Trial begins for American who got caught up in 2019 Catalan street protests
Charles A. Pittman faces six years in prison and possible deportation for unsuccessfully attempting to burn a trash container during demonstrations to support the leaders of the 2017 secession attempt
Charles A. Pittman is the most perculiar of those arrested during the 2019 protests against the Spanish Supreme Court ruling which sentenced nine pro-Catalan independence leaders to years behind bars for their role in the unilateral breakaway attempt of October 2017.
Shortly before noon on October 18, 2019, the 30-year-old American approached Plaça de Catalunya square, where a large and hitherto peaceful demonstration was being held in support of the sentenced individuals. Pittman plunged into a trash container in the vicinity and is accused by the prosecution of setting some toilet rolls alight with the intention of “burning it [the container] completely.” At his trial, which began on Tuesday, Pittman claimed that he was only looking for things to recycle, that being one of his daily routines, and had no idea what the protest was about.

▸ **TASKS**:
• 1. Answer these questions about the article on the Pittman trial:
(a) How many years in prison does Pittman face?
(b) How old was Pittman on October 18, 2019?
(c) Where was the demonstration in support of the sentenced individuals being held?
• 2. Duplicate the part of the article on the Pittman trial between "Shortly before noon" and "protest was about.", inclusive.

▸ **Stored data**:
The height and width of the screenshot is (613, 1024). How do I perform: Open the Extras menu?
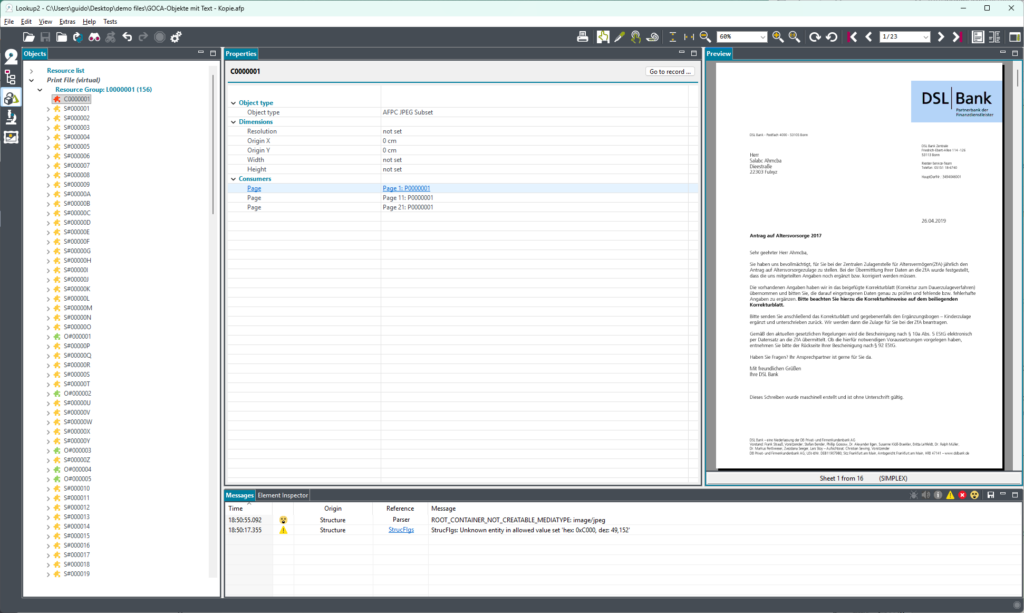[x=67, y=22]

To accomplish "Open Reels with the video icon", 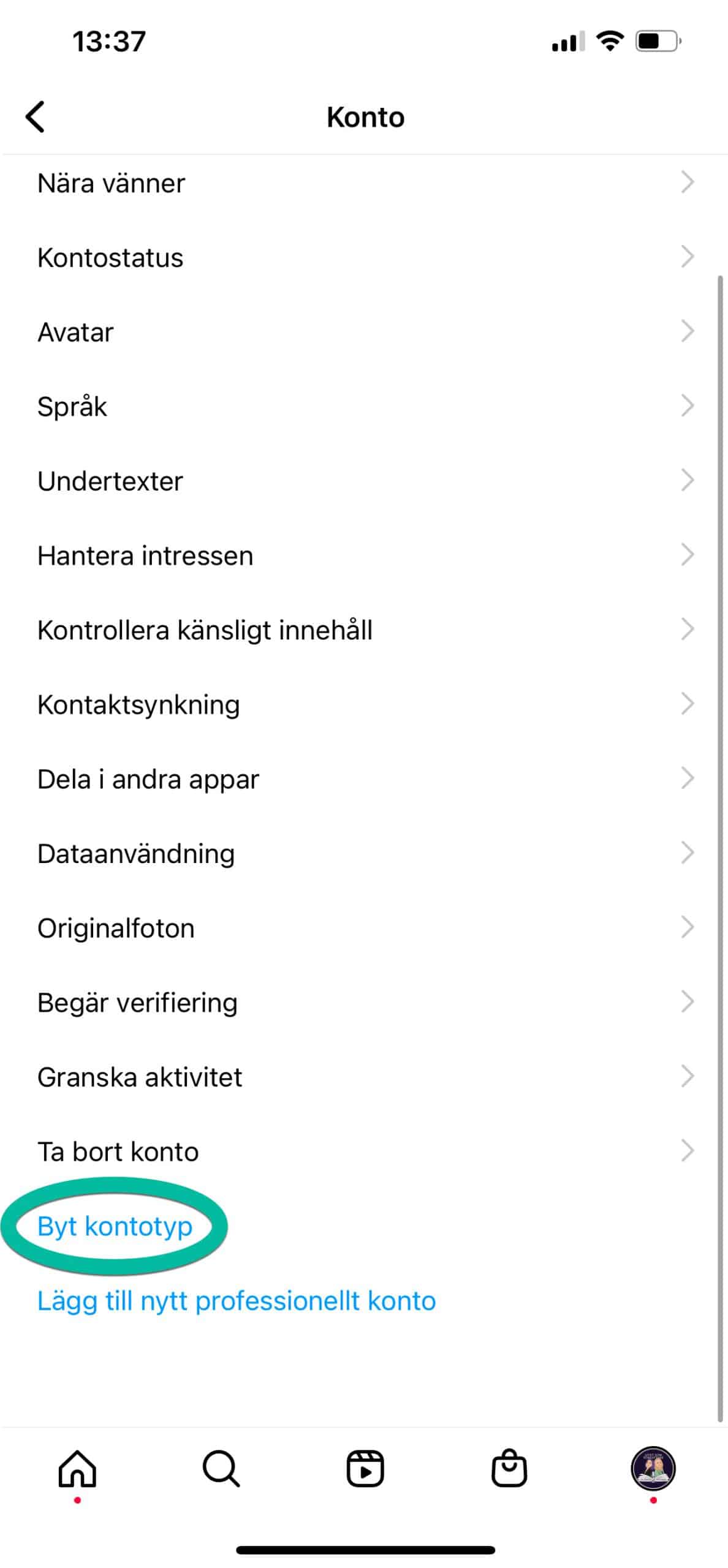I will click(364, 1470).
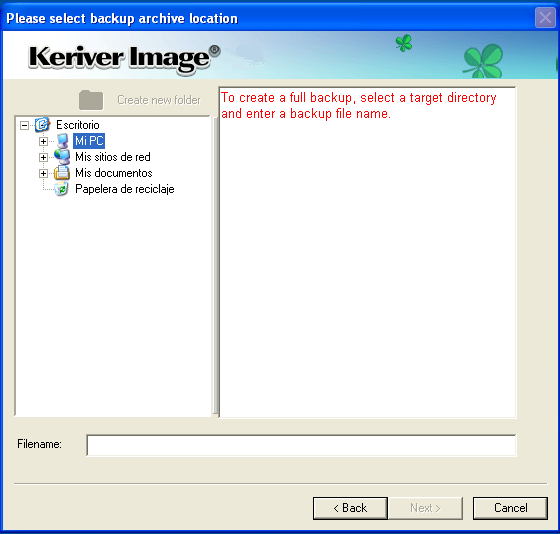Click the Keriver Image logo

(x=124, y=58)
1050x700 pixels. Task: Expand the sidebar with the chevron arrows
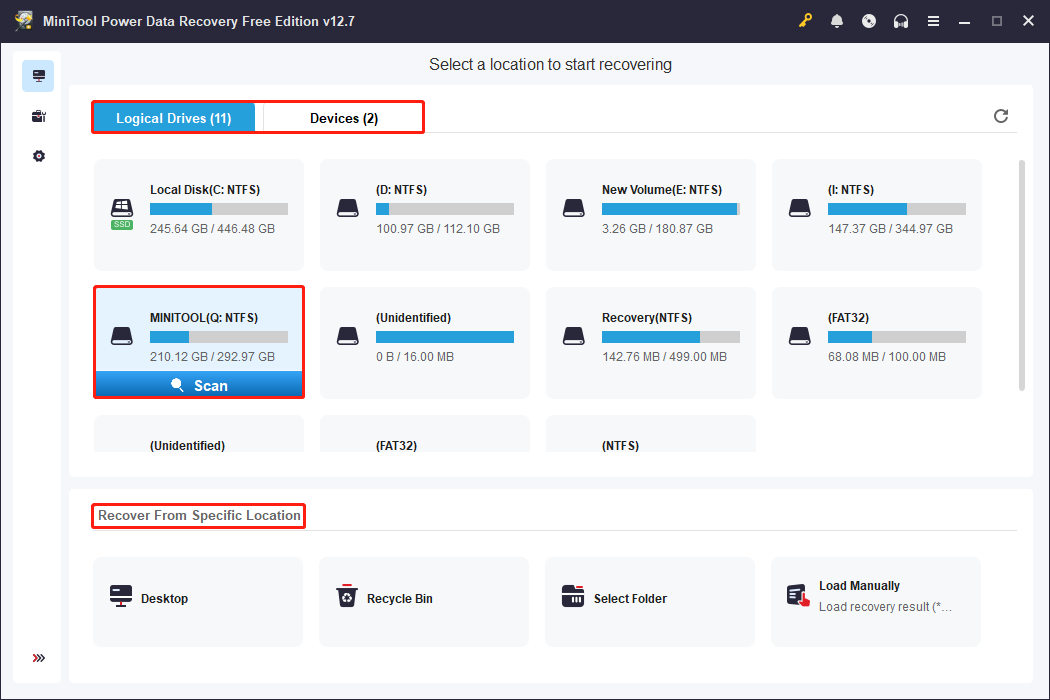point(38,658)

▸ **SOLUTIONS TO EACH TASK**:
• 1.
(a) Six years.
(b) 30 years old.
(c) Plaça de Catalunya square.

• 2.
Shortly before noon on October 18, 2019, the 30-year-old American approached Plaça de Catalunya square, where a large and hitherto peaceful demonstration was being held in support of the sentenced individuals. Pittman plunged into a trash container in the vicinity and is accused by the prosecution of setting some toilet rolls alight with the intention of “burning it [the container] completely.” At his trial, which began on Tuesday, Pittman claimed that he was only looking for things to recycle, that being one of his daily routines, and had no idea what the protest was about.